By playing with the proportions of the various ingredients, you can make your own vegetarian pasta dishes that are easy, low in calories and fat, nutritious and delicious.

Cottage cheese can also be used to make a tasty lunch recipe: Spread it over whole grain bread (or perhaps a non-fat pita or wrap), then add bean sprouts, water chestnuts, lettuce and tomato. The result will be a tasty sandwich that does not taste at all like a weight-loss recipe.

Salads are just made for cottage cheese. Put a dollop into your favorite greens and you’ll find you won’t need much, if any, dressing. The cottage cheese will give you calcium and protein as well.

You can even create delicious desserts with cottage cheese. Experiment by adding cinnamon and brown sugar substitute to a serving of cottage cheese. If you simply must have a chocolate fix, mix in a small amount of mini chocolate chips or a teaspoon of low-fat chocolate syrup.

The result will taste like chocolate cheesecake without the guilt. (If you don’t like the texture of cottage cheese, run these mixtures through a blender or food processor until it is the consistency of pudding or mouse.)

Another tasty dessert option is to prepare your favorite sugar-free gelatin according to the package directions, then add one cup of cottage cheese. Blend or process this mixture until smooth. It’s another easy cheesecake-like treat.

When you are using weight loss recipes, be sure to use only nonfat or low-fat cottage cheese for fewer calories. There may be a slight difference in taste and consistency, but the results will still be very enjoyable. A single serving of low-fat (2%) cottage cheese has only 90 calories, making it the tastiest way to get your dairy nutrition while losing weight.

Low calorie recipes: where to find them

When you’re on a diet, you spend a lot of time thinking about food. You need to discover new and tasty low calorie recipes, but where do you find them?

First of all, let’s look at online sources for lose weight recipes. The internet is full of recipes. WebMd, Epicurious, iVillage, and even BeliefNet all have low calorie recipes on them. You can also find recipes for just about any specific dish by typing “low calorie recipe” into a search engine like Google.

You also have traditional sources such as low calorie cookbooks to find lose weight recipes. You can find lose weight recipes tied to specific diets such as Adkins or Mediterranean in these books.

Cooking shows on television often feature low calorie recipes. Food network provides details of their low calorie recipes online.

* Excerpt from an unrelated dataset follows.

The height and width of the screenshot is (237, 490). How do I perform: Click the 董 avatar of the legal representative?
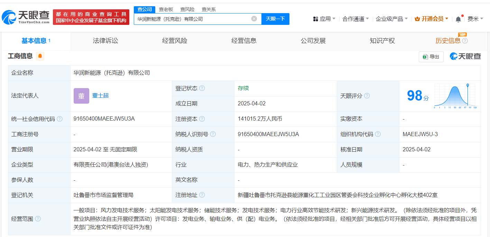[x=81, y=96]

Another thing you can do is use a recipe you love, but swap out some of the ingredients for things that don’t change the texture or taste of the food but lower the calories. For instance, with pancakes, cut the oil and butter, switch to whole-wheat flour, use raspberry sauce instead of syrup, then add more fresh fruit on top. For pasta with red sauce, puree cauliflower and broccoli to mix into the sauce, and add whole vegetables as well to make it more filling and healthier.

But, it’s not enough to know how to make an individual recipe low calorie, you need to have a good idea of what ingredients make a dish off limits. That way, you can plan substitutes.

For instance, whole wheat bread (not reduced calorie) has 70 calories but a low fat bagel has 150. So, eating a diet brand isn’t necessarily a cure-all for dieting.

You should also start incorporating the so called superfoods into as many lose weight recipes as you can. The superfoods are: blueberries, black beans, spinach, yogurt, tomatoes, carrots, oats, and walnuts.

When a recipe for a baked product such as cake requires oil, substitute apple sauce. It will have no impact on the baking process or the taste, but save a whopping 15/16 of the calories! (1 tablespoon of oil is 120 calories. 1 tablespoon of apple sauce is 6.5 calories).

Other recipe substitutes include:
* Turkey bacon for bacon
* Cooking spray for butter
* Rolled oats for bread crumbs
* Ground turkey breast for ground beef
* Wine or fruit juice for oil based marinades

If you are looking for lose weight recipes, the good news is that you are not alone. There is a wealth of information out there for people wanting to cook healthy at home.